Transfer data pribadi masyarakat Indonesia menjadi salah satu kesepakatan dagang antara Amerika Serikat (AS) dan Indonesia. Menurut pakar siber, kesepakatan tersebut membuat Undang-Undang Pelindungan Data Pribadi (UU PDP) tidak berguna.
Sebagai informasi, UU PDP disahkan pada 2022 lalu dengan tujuan melindungi hak-hak individu atas data pribadi, mencegah penyalahgunaan data, menjamin keamanan data, dan meningkatkan kepercayaan publik terhadap pengelolaan data. UU tersebut berlaku untuk semua sektor, baik pemerintah, swasta, maupun organisasi yang mengelola data pribadi agar menjaga data tersebut.

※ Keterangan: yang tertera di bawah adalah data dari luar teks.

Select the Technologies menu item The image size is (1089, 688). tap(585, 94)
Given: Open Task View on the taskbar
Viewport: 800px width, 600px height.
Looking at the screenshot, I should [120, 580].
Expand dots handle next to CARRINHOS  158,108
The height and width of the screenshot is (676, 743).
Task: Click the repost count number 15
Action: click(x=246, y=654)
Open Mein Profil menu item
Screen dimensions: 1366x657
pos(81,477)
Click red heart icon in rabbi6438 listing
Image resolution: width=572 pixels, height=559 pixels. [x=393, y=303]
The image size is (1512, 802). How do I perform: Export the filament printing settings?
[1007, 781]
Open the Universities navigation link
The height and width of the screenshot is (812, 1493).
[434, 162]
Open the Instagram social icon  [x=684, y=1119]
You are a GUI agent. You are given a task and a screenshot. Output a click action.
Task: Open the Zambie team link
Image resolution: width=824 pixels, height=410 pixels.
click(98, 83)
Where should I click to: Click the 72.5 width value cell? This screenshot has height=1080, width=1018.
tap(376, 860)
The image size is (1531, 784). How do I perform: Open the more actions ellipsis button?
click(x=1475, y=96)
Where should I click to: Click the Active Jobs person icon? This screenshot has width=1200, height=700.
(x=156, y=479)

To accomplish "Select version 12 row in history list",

Ironinya, data pribadi masyarakat Indonesia nantinya bisa ditransfer ke AS. Menurut Presiden AS Donald Trump aturan yang berlaku terkait data pribadi dinilai sebagai hambatan perdagangan digital.
SCROLL TO CONTINUE WITH CONTENT
"Kami semua pejuang, pegiat, pemerhati, praktisi dan pelaku industri sangat prihatin atas dimasukkannya komponen data pribadi ini dalam negosiasi bilateral dengan pihak AS yang mana Data Pribadi adalah komponen kunci dalam Keamanan dan Ketahanan Siber Nasional dan Keamanan Nasional kita yang kita semua comitted untuk saling jaga," ujar Chairman Indonesia Cyber Security Forum (ICSF) Ardi Sutedja kepada detikINET, Rabu (23/7/2025).
Berdasarkan kesepakatan AS-RI ini, kata Ardi, yang kemungkinan besar disepakati tanpa konsultasi dengan pihak-pihak yang kompeten dan memiliki jam terbang yang jelas dari industri maupun pemerintah yang sudah bahu membahu sekian puluh tahun memperjuangkan disahkannya UU PDP.
"Kami pun sangat heran hal ini bisa terjadi ketika kita sudah memiliki UU Pelindungan Data Pribadi dan UU Perlindungan Konsumen. Lantas apa gunanya UU yang sudah ada bilamana diabaikan?" ucapnya menambahkan.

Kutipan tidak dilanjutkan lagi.